御和说:「连年征战,有谁能体会到老百姓的苦呢?」他拨开众人,护送我朝法场走去。
小和哥哥说:「其实我本来也不是孤儿,公主还记得新河之战?」
记得,那年我才六岁,父皇征调民夫,将整个新河县的人都调过去了。
难道说……
「对,我们一家人都被调过去了,原以为是为了修建城墙,谁知竟是为了声东击西,声东击西,好计策啊,让我爹娘穿上漠北铁骑的衣服,一路向西跑去……」
御和紧紧攥住我的手说:「公主,其实我不想效忠朝廷,可是大王爷收留了我,他教我读书写字,还教导我说要『使民乐耕桑,为国罢征战』,现在他死了,你说我该不该为他报仇?」
说完,他拔出长剑,冷冷地闭上眼睛。
我说:「御和,你最好好好地想清楚了。」
一群黑衣人冲进法场,将他们一个个都救走了,我说:「御和。」
上次我问了他四个问题,自此,已经全部明了。
他是效忠于我大伯父的。
他是带着任务来。
那任务是针对我的。
从一开始,他便带着目的在接近我了。
我没时间争辩那些情爱,尽量克制地说:「使民乐耕桑,为国罢征战,这话说的不错,可是你知道新河之战那次,要不是父皇拼尽全力击退敌人,蛮族便会长驱直入进入长安,然后是太原、洛阳、南阳、蜀中等一干腹地,到时候生灵涂炭,才是真正的人间地狱!」
「李太微!」
「御和!」
我放开剑身,才发现手心被划开两道口子,依稀可以看到骨头。
可是我还是放开他了,因为我知道,如果小和哥哥决定杀我,没有人可以拦得住的。
我闭上眼睛,颓然道:「其实我也有一个秘密,不知道该不该说与你听。」
那便是我实不是那种很会表达自己的女孩子,人又偏执,又是从戈壁滩上长大的,没见过什么世面,但是在我心里,小和哥哥真的是,真的是我这辈子拥有过的最好的东西。
「对不起。」我闭上眼,眼泪像断了线的珠子一样滑落。
对不起。
我点点头,乱箭像雨一样朝我们飞来,方才逃脱的那些人统统被箭矢射穿。
我说:「对不起……其实从将你禁足的那一天起我就知道,你不可能是为了保护我而来的,如果是,你大可以明明白白地告诉我啊……」
御和手是稳的,可是头却有些颤抖,他用布满血丝的眼睛看着我说:「李太微……」
「如果你束手就擒……」
我还未说完,他便拔出长剑,朝自己的心脏刺去。
36.
沈相派来的人果然厉害,他们将长剑打偏,只刺中了肩头的一点地方。
是夜,我睡不着,一闭眼就是御和说过的那些话。
「使民乐耕桑,为国罢征战。」
那也是我想见到的太平盛世。
我又想了几日,好像才有点懂了,如果说这一切都是父皇出的难题,那么监斩是假,试探我的态度才是真的,父皇想知道——我到底是个坚定的主战派还是主和。
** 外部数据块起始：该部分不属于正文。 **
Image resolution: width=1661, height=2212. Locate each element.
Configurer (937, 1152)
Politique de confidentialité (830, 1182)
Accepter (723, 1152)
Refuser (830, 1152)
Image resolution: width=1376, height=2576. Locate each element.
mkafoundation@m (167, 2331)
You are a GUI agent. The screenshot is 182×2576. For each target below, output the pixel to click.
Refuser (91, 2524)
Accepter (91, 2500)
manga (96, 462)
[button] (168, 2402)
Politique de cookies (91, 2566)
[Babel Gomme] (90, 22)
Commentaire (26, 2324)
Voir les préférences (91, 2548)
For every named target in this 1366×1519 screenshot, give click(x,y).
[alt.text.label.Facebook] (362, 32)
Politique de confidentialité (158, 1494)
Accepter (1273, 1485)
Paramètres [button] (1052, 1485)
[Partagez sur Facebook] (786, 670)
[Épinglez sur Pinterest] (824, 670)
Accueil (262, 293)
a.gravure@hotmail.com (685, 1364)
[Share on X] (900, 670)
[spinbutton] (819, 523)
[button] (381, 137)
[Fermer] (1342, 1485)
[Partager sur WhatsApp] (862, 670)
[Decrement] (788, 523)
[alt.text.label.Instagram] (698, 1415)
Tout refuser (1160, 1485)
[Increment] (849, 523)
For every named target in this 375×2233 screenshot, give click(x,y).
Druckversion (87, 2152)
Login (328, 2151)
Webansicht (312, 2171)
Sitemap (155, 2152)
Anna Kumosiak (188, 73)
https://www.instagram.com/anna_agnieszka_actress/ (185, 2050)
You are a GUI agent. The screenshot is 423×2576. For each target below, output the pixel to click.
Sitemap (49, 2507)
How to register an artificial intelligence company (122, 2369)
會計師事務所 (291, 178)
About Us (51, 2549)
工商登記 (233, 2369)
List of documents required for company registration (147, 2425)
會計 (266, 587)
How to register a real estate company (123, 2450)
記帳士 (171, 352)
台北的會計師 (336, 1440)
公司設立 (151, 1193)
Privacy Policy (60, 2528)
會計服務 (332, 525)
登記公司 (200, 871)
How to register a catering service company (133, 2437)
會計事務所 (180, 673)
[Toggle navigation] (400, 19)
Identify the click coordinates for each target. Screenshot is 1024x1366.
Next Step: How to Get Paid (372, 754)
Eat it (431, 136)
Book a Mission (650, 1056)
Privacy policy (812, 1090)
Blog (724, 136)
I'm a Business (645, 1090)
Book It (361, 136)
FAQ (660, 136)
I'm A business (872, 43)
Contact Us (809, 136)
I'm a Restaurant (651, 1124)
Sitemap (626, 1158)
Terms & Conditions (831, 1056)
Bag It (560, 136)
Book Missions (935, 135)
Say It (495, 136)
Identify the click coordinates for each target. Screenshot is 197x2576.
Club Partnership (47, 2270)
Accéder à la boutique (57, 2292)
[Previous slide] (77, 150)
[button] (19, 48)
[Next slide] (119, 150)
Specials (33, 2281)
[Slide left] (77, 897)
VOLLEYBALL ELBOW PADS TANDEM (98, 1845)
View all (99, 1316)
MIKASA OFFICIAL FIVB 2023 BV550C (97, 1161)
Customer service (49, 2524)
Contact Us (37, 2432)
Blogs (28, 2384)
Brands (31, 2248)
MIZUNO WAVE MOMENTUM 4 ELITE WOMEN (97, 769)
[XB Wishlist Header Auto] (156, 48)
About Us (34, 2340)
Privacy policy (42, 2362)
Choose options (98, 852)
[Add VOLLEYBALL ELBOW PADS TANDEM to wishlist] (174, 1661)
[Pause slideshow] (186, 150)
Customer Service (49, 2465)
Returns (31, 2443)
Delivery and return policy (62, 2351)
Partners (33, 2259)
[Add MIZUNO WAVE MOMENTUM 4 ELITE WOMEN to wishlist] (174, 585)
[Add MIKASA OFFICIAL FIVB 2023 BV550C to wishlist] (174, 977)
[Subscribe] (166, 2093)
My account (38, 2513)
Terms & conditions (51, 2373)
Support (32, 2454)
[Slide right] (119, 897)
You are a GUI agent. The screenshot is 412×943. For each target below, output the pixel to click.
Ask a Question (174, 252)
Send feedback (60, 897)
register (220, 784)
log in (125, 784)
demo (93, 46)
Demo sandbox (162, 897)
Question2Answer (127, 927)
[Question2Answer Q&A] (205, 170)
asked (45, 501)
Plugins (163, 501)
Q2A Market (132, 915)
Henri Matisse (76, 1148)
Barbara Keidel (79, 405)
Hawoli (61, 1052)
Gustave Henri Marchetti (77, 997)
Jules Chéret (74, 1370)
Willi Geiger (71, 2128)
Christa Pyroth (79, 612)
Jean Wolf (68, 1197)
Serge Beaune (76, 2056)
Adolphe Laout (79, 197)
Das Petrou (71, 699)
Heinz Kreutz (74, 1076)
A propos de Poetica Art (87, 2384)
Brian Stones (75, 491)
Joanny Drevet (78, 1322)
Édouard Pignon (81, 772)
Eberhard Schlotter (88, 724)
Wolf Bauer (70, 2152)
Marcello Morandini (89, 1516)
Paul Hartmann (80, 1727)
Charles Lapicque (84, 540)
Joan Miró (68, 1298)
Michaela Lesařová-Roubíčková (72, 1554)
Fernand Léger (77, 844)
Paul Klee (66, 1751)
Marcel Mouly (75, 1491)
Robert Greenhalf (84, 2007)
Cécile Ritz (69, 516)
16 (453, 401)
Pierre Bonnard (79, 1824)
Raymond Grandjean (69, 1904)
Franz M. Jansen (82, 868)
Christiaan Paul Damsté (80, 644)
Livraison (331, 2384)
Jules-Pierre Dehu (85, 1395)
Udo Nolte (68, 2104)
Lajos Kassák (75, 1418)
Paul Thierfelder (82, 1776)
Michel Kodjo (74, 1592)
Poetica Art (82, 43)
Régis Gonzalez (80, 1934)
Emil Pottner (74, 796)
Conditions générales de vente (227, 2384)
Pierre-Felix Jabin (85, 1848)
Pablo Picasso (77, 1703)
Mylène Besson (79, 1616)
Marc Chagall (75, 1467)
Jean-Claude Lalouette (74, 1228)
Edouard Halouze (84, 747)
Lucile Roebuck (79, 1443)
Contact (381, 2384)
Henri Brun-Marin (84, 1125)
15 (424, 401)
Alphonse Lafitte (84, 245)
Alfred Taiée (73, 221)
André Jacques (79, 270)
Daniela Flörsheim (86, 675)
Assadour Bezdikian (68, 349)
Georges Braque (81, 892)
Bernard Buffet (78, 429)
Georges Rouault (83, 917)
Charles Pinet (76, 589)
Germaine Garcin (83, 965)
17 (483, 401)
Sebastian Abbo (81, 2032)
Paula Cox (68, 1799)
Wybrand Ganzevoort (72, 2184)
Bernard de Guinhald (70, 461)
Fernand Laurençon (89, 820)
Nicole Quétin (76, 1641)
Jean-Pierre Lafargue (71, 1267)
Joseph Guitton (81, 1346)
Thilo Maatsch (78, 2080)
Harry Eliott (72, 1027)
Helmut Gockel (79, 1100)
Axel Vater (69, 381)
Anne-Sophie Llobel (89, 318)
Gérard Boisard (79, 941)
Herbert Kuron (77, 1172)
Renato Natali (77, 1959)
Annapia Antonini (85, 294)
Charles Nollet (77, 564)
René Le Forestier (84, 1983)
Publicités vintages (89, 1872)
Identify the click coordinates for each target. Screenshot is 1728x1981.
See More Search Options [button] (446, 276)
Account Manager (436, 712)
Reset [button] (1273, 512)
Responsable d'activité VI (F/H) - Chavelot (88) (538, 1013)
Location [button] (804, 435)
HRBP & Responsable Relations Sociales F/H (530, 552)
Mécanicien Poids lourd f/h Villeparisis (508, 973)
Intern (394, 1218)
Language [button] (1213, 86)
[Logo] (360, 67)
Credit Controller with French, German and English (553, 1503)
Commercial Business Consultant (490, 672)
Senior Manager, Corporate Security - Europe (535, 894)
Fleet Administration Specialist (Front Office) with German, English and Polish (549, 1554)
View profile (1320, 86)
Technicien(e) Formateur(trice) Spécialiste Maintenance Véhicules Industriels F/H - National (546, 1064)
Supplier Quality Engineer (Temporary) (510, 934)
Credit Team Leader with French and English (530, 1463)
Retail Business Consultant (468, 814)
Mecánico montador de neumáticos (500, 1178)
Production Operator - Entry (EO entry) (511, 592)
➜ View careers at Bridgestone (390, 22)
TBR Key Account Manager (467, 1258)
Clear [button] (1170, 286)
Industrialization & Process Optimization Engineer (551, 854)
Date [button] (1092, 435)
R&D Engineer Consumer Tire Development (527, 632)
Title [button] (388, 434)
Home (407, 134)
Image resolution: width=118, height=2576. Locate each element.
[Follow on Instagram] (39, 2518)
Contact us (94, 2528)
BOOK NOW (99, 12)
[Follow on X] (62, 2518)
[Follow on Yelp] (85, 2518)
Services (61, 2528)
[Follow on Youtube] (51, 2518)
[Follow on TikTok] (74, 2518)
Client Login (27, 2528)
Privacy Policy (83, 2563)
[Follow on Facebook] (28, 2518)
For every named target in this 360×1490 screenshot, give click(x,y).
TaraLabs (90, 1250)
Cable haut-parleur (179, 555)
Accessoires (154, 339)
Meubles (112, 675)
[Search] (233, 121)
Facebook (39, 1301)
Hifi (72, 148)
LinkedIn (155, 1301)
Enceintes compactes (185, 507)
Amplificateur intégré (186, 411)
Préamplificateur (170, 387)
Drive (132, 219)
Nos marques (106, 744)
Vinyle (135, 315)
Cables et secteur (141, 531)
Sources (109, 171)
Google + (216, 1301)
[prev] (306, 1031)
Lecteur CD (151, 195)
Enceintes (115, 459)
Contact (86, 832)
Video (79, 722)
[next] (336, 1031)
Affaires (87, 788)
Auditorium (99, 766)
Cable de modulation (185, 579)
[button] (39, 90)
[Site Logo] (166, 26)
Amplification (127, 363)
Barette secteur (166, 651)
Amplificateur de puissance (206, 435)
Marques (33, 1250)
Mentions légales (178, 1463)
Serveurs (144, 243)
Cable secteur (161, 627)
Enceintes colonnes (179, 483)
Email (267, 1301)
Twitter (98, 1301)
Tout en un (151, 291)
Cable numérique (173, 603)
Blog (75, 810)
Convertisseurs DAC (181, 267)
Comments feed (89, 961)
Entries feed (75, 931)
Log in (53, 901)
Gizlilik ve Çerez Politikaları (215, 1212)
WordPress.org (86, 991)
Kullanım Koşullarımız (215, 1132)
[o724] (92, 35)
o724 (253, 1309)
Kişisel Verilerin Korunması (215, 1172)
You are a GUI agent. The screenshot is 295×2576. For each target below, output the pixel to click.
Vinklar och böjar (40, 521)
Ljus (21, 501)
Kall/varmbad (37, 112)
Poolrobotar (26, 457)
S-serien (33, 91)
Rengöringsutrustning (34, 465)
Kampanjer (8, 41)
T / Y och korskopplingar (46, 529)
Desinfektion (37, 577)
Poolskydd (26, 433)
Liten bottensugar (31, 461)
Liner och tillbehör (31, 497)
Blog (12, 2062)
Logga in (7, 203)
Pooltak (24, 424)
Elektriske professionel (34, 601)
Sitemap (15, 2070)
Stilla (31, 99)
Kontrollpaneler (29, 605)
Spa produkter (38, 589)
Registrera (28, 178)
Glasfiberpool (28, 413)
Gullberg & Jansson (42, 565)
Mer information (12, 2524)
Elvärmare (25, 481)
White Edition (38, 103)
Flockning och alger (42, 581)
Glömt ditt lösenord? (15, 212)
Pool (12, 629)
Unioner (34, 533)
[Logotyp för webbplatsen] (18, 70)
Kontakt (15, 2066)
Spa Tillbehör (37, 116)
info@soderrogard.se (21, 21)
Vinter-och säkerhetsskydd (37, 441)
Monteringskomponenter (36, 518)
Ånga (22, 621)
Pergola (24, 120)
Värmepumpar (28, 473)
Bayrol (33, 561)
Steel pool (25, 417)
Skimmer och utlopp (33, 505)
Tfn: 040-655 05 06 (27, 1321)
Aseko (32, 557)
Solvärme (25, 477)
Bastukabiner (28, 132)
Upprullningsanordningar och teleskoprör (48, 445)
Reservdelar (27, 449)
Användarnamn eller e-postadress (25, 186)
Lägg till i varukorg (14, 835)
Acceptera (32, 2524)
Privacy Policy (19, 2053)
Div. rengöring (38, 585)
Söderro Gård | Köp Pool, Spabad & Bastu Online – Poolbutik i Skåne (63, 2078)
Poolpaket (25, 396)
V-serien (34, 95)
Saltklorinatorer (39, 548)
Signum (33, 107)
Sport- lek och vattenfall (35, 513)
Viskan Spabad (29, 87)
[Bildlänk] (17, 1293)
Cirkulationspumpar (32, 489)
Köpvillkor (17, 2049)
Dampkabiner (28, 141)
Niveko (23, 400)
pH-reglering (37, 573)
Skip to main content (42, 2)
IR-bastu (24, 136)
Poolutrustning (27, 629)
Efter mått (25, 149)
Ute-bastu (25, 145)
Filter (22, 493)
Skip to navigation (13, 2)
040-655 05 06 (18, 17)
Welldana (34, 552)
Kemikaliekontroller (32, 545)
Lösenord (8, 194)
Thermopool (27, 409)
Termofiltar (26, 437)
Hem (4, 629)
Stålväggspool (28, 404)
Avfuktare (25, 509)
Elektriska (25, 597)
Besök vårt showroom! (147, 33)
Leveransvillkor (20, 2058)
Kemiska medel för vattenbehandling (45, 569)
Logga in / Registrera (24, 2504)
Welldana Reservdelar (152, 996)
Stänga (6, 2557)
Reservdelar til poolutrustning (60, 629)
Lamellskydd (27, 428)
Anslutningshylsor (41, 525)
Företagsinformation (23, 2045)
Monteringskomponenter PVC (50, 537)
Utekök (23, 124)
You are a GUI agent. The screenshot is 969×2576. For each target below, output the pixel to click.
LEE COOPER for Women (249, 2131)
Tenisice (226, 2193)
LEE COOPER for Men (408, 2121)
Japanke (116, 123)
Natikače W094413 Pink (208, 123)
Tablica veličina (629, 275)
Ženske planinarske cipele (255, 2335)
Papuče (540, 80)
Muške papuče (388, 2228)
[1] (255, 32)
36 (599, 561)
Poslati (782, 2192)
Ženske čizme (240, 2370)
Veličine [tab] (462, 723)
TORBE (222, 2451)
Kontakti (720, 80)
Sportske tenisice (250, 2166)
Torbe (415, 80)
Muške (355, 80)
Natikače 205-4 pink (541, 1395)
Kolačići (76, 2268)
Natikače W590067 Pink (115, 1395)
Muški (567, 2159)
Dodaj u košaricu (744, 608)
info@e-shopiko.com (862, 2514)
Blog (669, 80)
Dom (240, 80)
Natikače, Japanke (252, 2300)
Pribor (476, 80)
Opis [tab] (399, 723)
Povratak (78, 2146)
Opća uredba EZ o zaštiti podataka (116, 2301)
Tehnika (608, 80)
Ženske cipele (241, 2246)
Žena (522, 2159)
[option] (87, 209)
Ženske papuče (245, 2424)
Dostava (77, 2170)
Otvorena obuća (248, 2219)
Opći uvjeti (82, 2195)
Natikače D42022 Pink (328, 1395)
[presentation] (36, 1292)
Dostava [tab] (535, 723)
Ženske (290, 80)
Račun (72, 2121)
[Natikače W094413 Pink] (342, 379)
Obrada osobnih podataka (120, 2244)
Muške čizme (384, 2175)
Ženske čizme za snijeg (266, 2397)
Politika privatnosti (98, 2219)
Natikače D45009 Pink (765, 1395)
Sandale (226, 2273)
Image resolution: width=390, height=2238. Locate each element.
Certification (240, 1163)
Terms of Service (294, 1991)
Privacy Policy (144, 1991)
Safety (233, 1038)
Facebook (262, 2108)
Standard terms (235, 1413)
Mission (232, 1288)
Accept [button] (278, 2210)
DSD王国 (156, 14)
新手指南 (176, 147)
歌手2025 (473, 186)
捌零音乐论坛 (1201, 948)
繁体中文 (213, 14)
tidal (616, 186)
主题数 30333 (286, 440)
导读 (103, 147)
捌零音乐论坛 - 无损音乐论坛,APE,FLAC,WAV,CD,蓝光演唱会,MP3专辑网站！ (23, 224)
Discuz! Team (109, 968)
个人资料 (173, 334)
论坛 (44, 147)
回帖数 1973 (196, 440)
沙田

阴差阳错地,我就通过了他的考验,父皇对我大加赞赏,还赏了我一把名剑。
可是……
咳……咳……
「多少天了,怎么就不见好呢?」沙棘特地从长安赶来,服侍我吃饭喝药,还带来了一个十分惊人的「好消息」。
那便是:「皇后娘娘又给您纳了一位男妃,已经送到平邑正亲王府去了,那眉眼生得,好似画里的大美人儿。」
我说:「随她吧。」
我现在只想着御和,他在牢里关着,不知道好点没有。
沙棘说:「公主怎么还想着他呢。」
是,我怎么还想着他呢。
可是你不觉得新河之战很奇怪吗?
那时正在运送粮草,父皇将所有人都调去了,城里只剩下几十个守军,的确是整个防线中最弱的一环,可是这等机密,怎么会流传到北戎的耳朵里呢。
难道说……我们这边有人泄密?
我眼前又浮现出大伯父那气定神闲的儒雅模样,和一言不合就拍桌子的父皇比起来,他白面有须,礼贤下士,真真是一位贤王。
可是一向厌恶沙场的他,怎么会突然出现在新河之战的废墟中呢?
我被这个想法吓了一跳,可是细想又能推敲出些许痕迹。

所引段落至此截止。